В течение девятнадцатого века композиторы все смелее играли с ожиданиями вокруг каденций. Произведения того времени часто строятся в направлении ожидаемой кульминационной каденции через резкое увеличение громкости и замедление темпа – чтобы перед финалом разорваться в коротком воздушном жесте: такой прием используется, например, в первой части Концерта для фортепиано Грига. Когда похожий момент наступает в конце первой части Второго концерта для фортепиано Бартока, головокружительно натягивая поводья наших ожиданий, музыка словно бы резко устремляется в стратосферу, а затем разбивается о землю. Мануэль де Фалья использовал еще один интересный прием в своем «Танце огня»: он заканчивает произведение тоническим аккордом, многократно звучащим в меняющемся ритме, как заевшая граммофонная пластинка, и у слушателя возникает вопрос, действительно ли произведение когда-либо закончится. Вагнер был мастером тактики отсроченной каденции: он создавал музыку, которой, казалось, целая вечность необходима, чтобы добраться до мучительно желанной каденции. Иногда, как в Прелюдии к Третьему действию «Парсифаля», она ее и вовсе не достигает.
Мейер предположил, что опыт прослушивания музыки обеспечивает нас «схемами», по которым можно оценивать музыкальное произведение в процессе его раскрытия. «Восхищение интеллектуальной игрой и волнение от наполняющего эмотивного опыта, – писал он, – во многом зависят от отличий музыкального события от архетипа или схемы, примером которых он является». Истинно великое композиторы точно знают, как создавать и контролировать такие отличия: пока одни лишь слегка приправляют свои партитуры отступлениями и загадками, другие играют по-крупному и доводят музыку до готовности распасться на части и обратиться в хаос ради того, чтобы вернуть ее с порога разрушения, открыть видение красоты, величия и благоговения.
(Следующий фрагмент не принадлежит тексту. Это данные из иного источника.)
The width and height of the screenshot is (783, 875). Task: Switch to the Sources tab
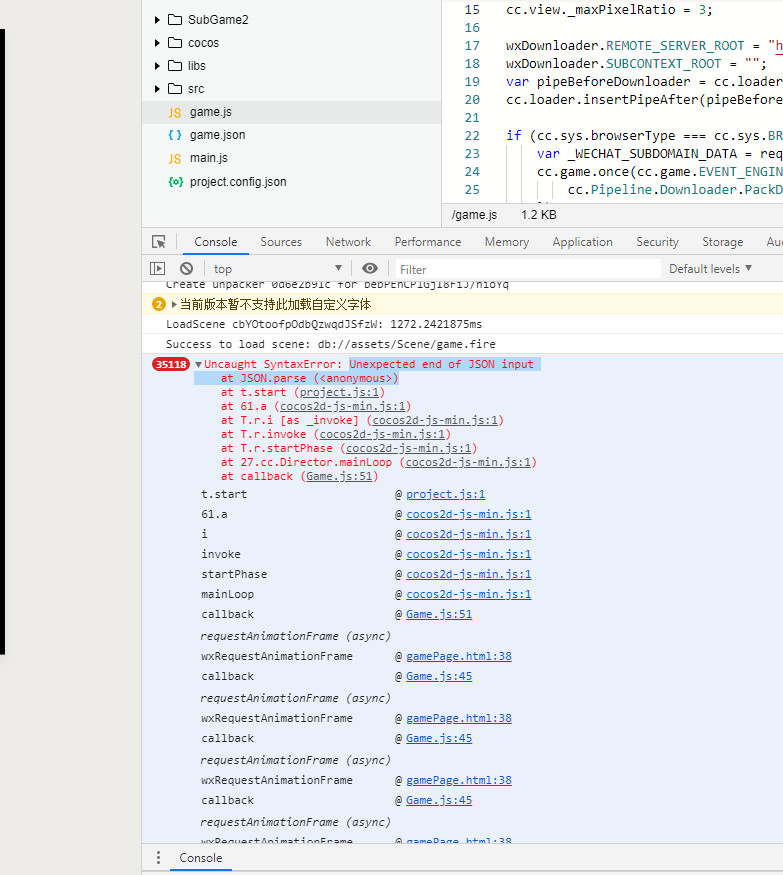point(281,242)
Французский писатель Франсуа Рагене в начале девятнадцатого века отметил различие между итальянским и французским стилями композиции: если француз будет просто «льстить, щекотать и ухаживать за ухом», то итальянский музыкант будет действовать решительнее – порой его аудитория готова «сразу же заключить, что весь концерт вырождается в ужасный диссонанс; и вероломно заставляя слушателей сожалеть о музыке, которая уже стоит на пороге разрушения, он немедленно успокаивает их появлением самых обычных каденций, да так, что все удивляются вновь объявившейся гармонии из противоречий и великолепной беспорядочности, которая грозилась вовсе уничтожить музыку». Жил бы он в пятидесятых годах двадцатого века – написал бы то же самое о Джоне Колтрейне.